» **Brief A**: In the passage on self-regulation and promotive factors, why is the gap in knowledge about predicting cumulative promotive factors from high-level EF and impulsivity considered worth addressing? Answer in one to three sentences.
» **Brief B**: Write a continuation of the passage on self-regulation and promotive factors in middle childhood, beginning after its final sentence.

» **Passage shown**:
----
Second, self-regulation in middle childhood may explain the number of promotive factors that children experience. Promotive factors have been conceptualized as individual or contextual factors that increase the chance of children’s better social adjustment (Zimmerman et al., 2013). Participation in both after-school programs and volunteer activities has been positively linked to well-being (Mahoney, Parente, & Lord, 2007; Scales, Blyth, Berkas, & Kielsmeier, 2000). As such, we conceptualize participation in after-school programs (e.g., enrichment activities related to sports and the arts) as a school-related promotive factor (Mahoney et al., 2007; Zimmerman et al., 2013), and participation in volunteer activities (e.g., older children helping others in their communities) as a community-related promotive factor (Eisenberg, Morris, McDaniel, & Spinrad, 2009; Zimmerman et al., 2013).
School-age children’s high-level EF and impulsivity may predict how many school-related and community-related activities fill their lives. Impulsivity may interfere with engagement in multiple promotive activities, but high-level EF may enable children to shift attention toward and to maintain focus on multiple promotive activities, despite competing demands. As such, high-level EF and lower impulsivity may not only predict a wide range of positive outcomes in the social domain (Diamond, 2013; Martel, Levinson, Lee, & Smith, 2017), but also the number of promotive factors children may experience, which can be captured by cumulative indices (Jennings et al., 2016; Zimmerman et al., 2013). Yet, we lack knowledge on the prediction of cumulative promotive factors from high-level EF and impulsivity. This gap in existing research is worth addressing given that low-income, ethnic minority children are likely to face cumulative risk factors (Lengua et al., 2014).
----
» **Dataset section**:
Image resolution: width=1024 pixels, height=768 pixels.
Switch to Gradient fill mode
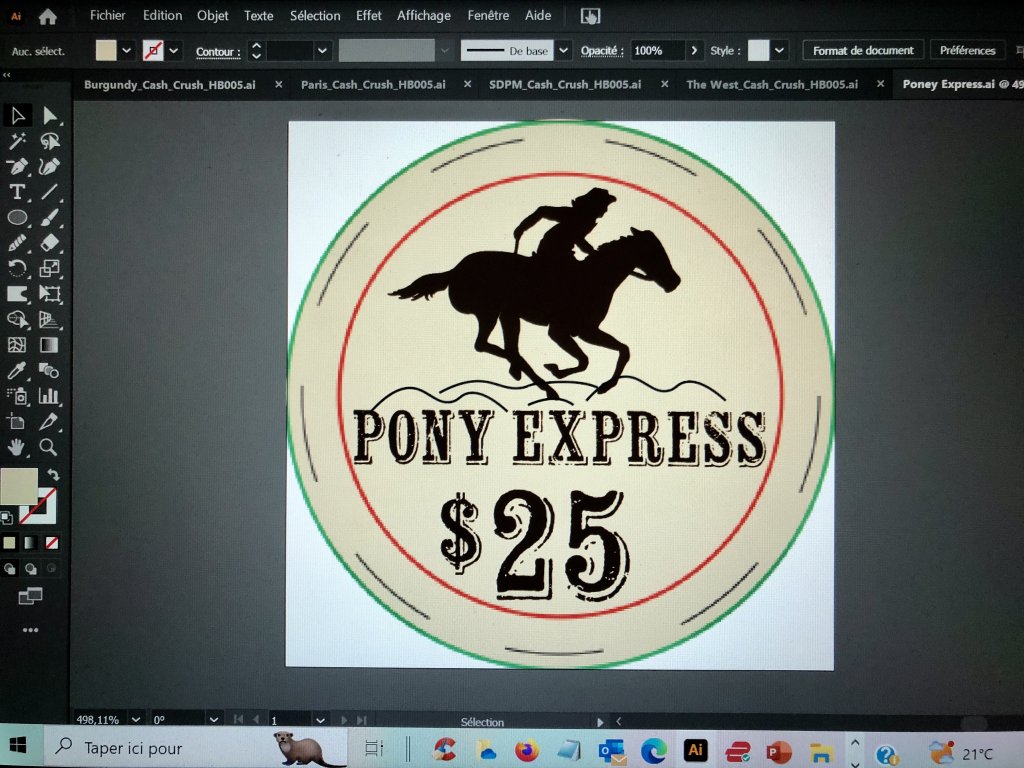31,543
----
» **Expected output A**: The gap is worth addressing because low-income, ethnic minority children are likely to face cumulative risk factors.

» **Expected output B**:
Third, taking a comprehensive approach, we also study the extent to which high-level EF and lower impulsivity may contribute to fewer behavior problems. Previous research has documented links from greater EF and less impulsivity to fewer behavior problems (Diamond, 2013; Eisenberg et al., 2011; Han et al., 2016; Moran, Lengua, & Zalewski, 2013; Morris et al., 2013; Motamedi, Bierman, & Huang-Pollock, 2016; Rudolph, Troop-Gordon, & Llewellyn, 2013; Sasser, Bierman, & Heinrichs, 2015; Sulik et al., 2015). However, we know less about specific associations from different types of self-regulation to particular aspects of behavior problems.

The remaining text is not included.